Judiciary is also under attack for encroaching upon the domains of other instruments. A case in point is the Supreme Court’s observation on the creation of Central Vigilance Commission (CVC) as an autonomous agency. The intention of the apex court was laudable but questions were raised about the desirability and the authority of the apex court to direct the Parliament on the contents of the proposed legislation.
Judiciary must resist the temptation to encroach upon areas beyond its domain if it were not to invite a conflict with the legislative and executive wings of the state.

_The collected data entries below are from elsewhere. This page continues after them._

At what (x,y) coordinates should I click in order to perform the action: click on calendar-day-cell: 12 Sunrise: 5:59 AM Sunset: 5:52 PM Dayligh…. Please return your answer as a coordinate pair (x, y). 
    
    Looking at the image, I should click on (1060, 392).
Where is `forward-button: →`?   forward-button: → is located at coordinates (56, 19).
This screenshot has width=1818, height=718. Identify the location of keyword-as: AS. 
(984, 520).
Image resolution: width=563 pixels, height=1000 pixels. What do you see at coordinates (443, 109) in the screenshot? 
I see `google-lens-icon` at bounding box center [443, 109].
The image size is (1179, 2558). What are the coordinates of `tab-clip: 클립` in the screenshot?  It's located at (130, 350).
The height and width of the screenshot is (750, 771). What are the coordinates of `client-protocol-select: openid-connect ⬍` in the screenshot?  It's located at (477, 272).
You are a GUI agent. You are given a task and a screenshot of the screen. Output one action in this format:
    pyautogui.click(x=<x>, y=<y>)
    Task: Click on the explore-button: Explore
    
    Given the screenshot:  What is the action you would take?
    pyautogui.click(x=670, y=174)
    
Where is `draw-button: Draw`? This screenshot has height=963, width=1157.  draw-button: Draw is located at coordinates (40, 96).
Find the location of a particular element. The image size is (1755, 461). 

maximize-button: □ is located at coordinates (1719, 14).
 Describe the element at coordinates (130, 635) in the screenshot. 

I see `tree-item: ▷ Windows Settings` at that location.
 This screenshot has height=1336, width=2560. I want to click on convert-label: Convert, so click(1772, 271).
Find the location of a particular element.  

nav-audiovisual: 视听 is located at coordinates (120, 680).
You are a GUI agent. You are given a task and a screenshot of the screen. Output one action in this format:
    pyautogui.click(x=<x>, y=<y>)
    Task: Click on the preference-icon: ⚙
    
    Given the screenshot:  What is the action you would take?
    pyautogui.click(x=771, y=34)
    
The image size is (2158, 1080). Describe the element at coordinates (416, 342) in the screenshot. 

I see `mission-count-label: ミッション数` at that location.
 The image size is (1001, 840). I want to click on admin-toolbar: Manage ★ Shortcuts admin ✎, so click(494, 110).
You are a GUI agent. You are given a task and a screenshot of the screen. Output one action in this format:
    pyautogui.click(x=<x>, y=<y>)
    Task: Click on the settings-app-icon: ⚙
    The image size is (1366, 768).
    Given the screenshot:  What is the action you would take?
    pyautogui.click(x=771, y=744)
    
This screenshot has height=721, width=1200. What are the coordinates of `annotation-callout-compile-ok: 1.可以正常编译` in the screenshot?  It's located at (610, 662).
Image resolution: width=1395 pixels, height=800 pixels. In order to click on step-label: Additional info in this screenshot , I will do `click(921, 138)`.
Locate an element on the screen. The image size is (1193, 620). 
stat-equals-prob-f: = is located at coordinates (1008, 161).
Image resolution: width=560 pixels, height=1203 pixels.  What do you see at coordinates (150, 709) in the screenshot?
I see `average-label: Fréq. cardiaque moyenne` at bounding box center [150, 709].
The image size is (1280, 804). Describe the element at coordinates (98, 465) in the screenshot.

Another disturbing trend is to make profound pronouncements on complicated issues that should better be left to the experts. The Supreme Court bench comprising Justice Markandey Katju and Justice Gyan Sudha Misra delivered an excellent judgment one torture of Nandabai, belonging to a scheduled tribe, but dwelled into areas that are better left to archeologists, historians and anthropologists. In an obiter dictum the bench rejected the perception that Dravidians were the original inhabitants of India and projected the thesis that India is largely a country of old immigrants and that pre-Dravidian aborigines were the ancestors of “Adivasis” or Scheduled Tribes. India, the bench observed, is a country of immigrants, like North America. It endorsed the faulty and now rejected Aryan invasion Theory. It completely ignored archeological findings during the recent decades that have established that India is the original home of Aryans. True, the Aryan Invasion Theory is still a subject of animated debate among scholars, historians and archeologists. The learned judges need to refrain from taking sides on controversial issues that relate to national identity and social harmony. The issue was neither contested nor argued in the said case. The tendency to cross the Laxman Rekha to make profound pronouncements beyond the purview of the case must be resisted if the judiciary is to retain the trust and confidence people have in the judicial system.